First, the Greater Bay area and the Yangtze River Delta contribute 75% of the share, and abundant goods value promotes performance growth. Kaisa Group's sales performance can achieve steady growth for two main reasons: first, adhere to the layout of the five core urban agglomerations dominated by the Greater Bay area. Among them, the sales share of the Greater Bay area and the Yangtze River Delta region has reached 75%, and the company's first-line sales share has reached 40%. The market is hot, and the housing demand has remained exuberant for a long time, which is the main driving force to promote the growth of sales scale. Second, the value of the goods is sufficient. The company's existing goods value is 670.12 billion yuan, an increase of 27.0% over the same period last year, of which the salable value reached 191.2 billion yuan in 2021. The high-quality and abundant goods value supports the sales growth.
Second, 2021 carry-over revenue is expected to be about 70 billion, and the profit space is relatively sufficient. We believe that the company's operating income is expected to continue to grow in the future, and in the case of declining industry profit margins, Kaisa carry-over project profit space is still relatively sufficient, bringing core profit growth to the company.

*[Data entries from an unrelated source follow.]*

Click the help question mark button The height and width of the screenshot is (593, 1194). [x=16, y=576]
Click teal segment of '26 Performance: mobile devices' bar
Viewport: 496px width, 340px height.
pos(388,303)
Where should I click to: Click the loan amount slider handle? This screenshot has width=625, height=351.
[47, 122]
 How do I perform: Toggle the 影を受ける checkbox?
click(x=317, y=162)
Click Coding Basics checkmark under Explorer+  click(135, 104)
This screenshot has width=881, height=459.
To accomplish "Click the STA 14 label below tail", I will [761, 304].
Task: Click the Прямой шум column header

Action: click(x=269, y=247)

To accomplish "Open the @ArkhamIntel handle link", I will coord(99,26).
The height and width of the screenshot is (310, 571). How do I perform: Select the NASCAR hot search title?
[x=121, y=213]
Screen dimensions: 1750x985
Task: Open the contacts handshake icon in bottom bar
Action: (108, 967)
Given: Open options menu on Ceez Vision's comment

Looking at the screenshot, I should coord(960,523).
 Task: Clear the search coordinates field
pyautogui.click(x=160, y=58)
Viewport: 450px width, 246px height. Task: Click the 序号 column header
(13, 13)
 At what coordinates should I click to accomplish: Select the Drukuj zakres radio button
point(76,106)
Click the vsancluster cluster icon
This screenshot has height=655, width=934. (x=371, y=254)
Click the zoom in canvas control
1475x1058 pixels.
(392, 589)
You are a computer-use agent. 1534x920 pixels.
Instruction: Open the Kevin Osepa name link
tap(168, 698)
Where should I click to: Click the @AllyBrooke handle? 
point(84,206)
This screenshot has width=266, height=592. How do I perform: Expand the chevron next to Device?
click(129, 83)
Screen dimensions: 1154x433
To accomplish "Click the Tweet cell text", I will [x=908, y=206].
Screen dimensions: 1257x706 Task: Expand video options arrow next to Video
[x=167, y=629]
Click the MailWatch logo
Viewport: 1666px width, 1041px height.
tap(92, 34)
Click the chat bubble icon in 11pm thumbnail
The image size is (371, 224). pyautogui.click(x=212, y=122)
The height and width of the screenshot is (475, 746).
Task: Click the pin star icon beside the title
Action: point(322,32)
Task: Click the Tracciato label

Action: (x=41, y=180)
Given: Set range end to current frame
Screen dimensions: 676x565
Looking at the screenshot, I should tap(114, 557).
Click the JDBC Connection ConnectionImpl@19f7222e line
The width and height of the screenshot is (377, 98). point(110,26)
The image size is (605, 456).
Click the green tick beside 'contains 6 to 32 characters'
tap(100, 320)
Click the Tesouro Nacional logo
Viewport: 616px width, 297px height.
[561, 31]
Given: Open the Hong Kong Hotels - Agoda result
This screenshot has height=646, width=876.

Third, the net debt ratio is reduced by 46bps.2021 the cost of capital is expected to reduce the 1bps2020 year, Kaisa Group's financial leverage has been significantly improved, the net debt ratio has decreased by 46 percentage points compared with 2019, the cash-to-short-debt ratio has increased from 1.1times to 1.6times, unrestricted funds can completely cover short-term interest-bearing liabilities, and the debt-paying ability is strong. In terms of financing, management believes that through the continuous optimization of the debt structure and the continuous expansion of financing channels, it hopes to drop to about 7.7% in 2021.